RECORDS FOR THE TASK
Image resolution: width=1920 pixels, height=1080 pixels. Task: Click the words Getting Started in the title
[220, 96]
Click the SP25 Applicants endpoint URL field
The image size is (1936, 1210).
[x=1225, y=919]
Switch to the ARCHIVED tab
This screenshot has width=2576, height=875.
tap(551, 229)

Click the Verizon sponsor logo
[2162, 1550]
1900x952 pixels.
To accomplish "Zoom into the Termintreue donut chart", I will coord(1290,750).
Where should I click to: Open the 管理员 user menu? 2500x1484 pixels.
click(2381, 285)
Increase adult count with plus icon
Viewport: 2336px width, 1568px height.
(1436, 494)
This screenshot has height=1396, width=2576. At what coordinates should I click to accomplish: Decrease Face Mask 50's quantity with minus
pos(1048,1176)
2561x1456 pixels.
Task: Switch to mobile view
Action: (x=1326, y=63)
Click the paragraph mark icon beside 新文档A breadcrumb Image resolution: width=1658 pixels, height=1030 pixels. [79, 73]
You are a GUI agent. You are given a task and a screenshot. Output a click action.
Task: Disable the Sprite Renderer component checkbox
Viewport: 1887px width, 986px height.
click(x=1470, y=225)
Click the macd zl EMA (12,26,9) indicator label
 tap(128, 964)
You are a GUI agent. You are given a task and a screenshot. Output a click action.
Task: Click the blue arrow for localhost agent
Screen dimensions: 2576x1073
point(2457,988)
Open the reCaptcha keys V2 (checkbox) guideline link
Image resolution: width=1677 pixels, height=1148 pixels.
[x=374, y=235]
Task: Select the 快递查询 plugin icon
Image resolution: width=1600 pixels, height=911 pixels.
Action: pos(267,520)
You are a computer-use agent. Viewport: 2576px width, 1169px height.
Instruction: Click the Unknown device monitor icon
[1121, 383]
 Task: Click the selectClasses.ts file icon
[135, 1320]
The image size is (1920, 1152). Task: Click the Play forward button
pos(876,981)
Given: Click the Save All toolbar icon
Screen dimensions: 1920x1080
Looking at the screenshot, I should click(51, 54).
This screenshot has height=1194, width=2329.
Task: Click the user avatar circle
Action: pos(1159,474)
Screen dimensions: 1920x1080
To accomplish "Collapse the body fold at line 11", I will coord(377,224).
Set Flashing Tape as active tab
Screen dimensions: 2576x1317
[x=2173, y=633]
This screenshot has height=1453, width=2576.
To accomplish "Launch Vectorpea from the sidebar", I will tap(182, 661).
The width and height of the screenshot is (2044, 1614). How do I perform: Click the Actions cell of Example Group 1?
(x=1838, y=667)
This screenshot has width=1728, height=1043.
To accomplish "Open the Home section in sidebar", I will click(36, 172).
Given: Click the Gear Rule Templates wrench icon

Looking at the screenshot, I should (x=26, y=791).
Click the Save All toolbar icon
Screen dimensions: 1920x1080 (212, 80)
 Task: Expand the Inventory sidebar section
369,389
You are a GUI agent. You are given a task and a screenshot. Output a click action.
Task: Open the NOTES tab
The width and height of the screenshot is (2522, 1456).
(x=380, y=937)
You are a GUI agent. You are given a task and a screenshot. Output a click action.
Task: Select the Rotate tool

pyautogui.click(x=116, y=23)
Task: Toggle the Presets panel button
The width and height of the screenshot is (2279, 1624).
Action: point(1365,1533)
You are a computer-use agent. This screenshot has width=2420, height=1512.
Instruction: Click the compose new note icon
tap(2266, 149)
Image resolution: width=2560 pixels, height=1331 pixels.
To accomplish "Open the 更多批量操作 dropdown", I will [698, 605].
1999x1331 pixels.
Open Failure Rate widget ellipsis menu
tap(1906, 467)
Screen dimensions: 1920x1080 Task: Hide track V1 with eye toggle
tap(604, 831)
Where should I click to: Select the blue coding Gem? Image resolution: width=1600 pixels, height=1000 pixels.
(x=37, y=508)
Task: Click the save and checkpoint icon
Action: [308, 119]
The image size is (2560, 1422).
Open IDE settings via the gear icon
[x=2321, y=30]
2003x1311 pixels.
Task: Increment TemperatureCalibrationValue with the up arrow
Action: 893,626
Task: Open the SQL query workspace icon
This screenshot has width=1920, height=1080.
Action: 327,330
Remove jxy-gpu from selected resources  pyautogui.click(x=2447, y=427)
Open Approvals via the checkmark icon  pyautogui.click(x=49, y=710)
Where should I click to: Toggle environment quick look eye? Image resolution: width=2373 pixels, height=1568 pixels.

EXERCISE
Each record needs to be given again exactly.

REPLY TO THE TASK
Image resolution: width=1920 pixels, height=1080 pixels. Task: Click the words Getting Started in the title
[220, 96]
Click the SP25 Applicants endpoint URL field
The image size is (1936, 1210).
[x=1225, y=919]
Switch to the ARCHIVED tab
This screenshot has width=2576, height=875.
tap(551, 229)

Click the Verizon sponsor logo
[2162, 1550]
1900x952 pixels.
To accomplish "Zoom into the Termintreue donut chart", I will coord(1290,750).
Where should I click to: Open the 管理员 user menu? 2500x1484 pixels.
click(2381, 285)
Increase adult count with plus icon
Viewport: 2336px width, 1568px height.
(1436, 494)
This screenshot has height=1396, width=2576. At what coordinates should I click to accomplish: Decrease Face Mask 50's quantity with minus
pos(1048,1176)
2561x1456 pixels.
Task: Switch to mobile view
Action: (x=1326, y=63)
Click the paragraph mark icon beside 新文档A breadcrumb Image resolution: width=1658 pixels, height=1030 pixels. [79, 73]
You are a GUI agent. You are given a task and a screenshot. Output a click action.
Task: Disable the Sprite Renderer component checkbox
Viewport: 1887px width, 986px height.
click(x=1470, y=225)
Click the macd zl EMA (12,26,9) indicator label
 tap(128, 964)
You are a GUI agent. You are given a task and a screenshot. Output a click action.
Task: Click the blue arrow for localhost agent
Screen dimensions: 2576x1073
point(2457,988)
Open the reCaptcha keys V2 (checkbox) guideline link
Image resolution: width=1677 pixels, height=1148 pixels.
[x=374, y=235]
Task: Select the 快递查询 plugin icon
Image resolution: width=1600 pixels, height=911 pixels.
Action: pos(267,520)
You are a computer-use agent. Viewport: 2576px width, 1169px height.
Instruction: Click the Unknown device monitor icon
[1121, 383]
 Task: Click the selectClasses.ts file icon
[135, 1320]
The image size is (1920, 1152). Task: Click the Play forward button
pos(876,981)
Given: Click the Save All toolbar icon
Screen dimensions: 1920x1080
Looking at the screenshot, I should click(51, 54).
This screenshot has height=1194, width=2329.
Task: Click the user avatar circle
Action: pos(1159,474)
Screen dimensions: 1920x1080
To accomplish "Collapse the body fold at line 11", I will coord(377,224).
Set Flashing Tape as active tab
Screen dimensions: 2576x1317
[x=2173, y=633]
This screenshot has height=1453, width=2576.
To accomplish "Launch Vectorpea from the sidebar", I will tap(182, 661).
The width and height of the screenshot is (2044, 1614). How do I perform: Click the Actions cell of Example Group 1?
(x=1838, y=667)
This screenshot has width=1728, height=1043.
To accomplish "Open the Home section in sidebar", I will click(36, 172).
Given: Click the Gear Rule Templates wrench icon

Looking at the screenshot, I should (x=26, y=791).
Click the Save All toolbar icon
Screen dimensions: 1920x1080 (212, 80)
 Task: Expand the Inventory sidebar section
369,389
You are a GUI agent. You are given a task and a screenshot. Output a click action.
Task: Open the NOTES tab
The width and height of the screenshot is (2522, 1456).
(x=380, y=937)
You are a GUI agent. You are given a task and a screenshot. Output a click action.
Task: Select the Rotate tool

pyautogui.click(x=116, y=23)
Task: Toggle the Presets panel button
The width and height of the screenshot is (2279, 1624).
Action: point(1365,1533)
You are a computer-use agent. This screenshot has width=2420, height=1512.
Instruction: Click the compose new note icon
tap(2266, 149)
Image resolution: width=2560 pixels, height=1331 pixels.
To accomplish "Open the 更多批量操作 dropdown", I will [698, 605].
1999x1331 pixels.
Open Failure Rate widget ellipsis menu
tap(1906, 467)
Screen dimensions: 1920x1080 Task: Hide track V1 with eye toggle
tap(604, 831)
Where should I click to: Select the blue coding Gem? Image resolution: width=1600 pixels, height=1000 pixels.
(x=37, y=508)
Task: Click the save and checkpoint icon
Action: [308, 119]
The image size is (2560, 1422).
Open IDE settings via the gear icon
[x=2321, y=30]
2003x1311 pixels.
Task: Increment TemperatureCalibrationValue with the up arrow
Action: 893,626
Task: Open the SQL query workspace icon
This screenshot has width=1920, height=1080.
Action: 327,330
Remove jxy-gpu from selected resources  pyautogui.click(x=2447, y=427)
Open Approvals via the checkmark icon  pyautogui.click(x=49, y=710)
Where should I click to: Toggle environment quick look eye? Image resolution: width=2373 pixels, height=1568 pixels.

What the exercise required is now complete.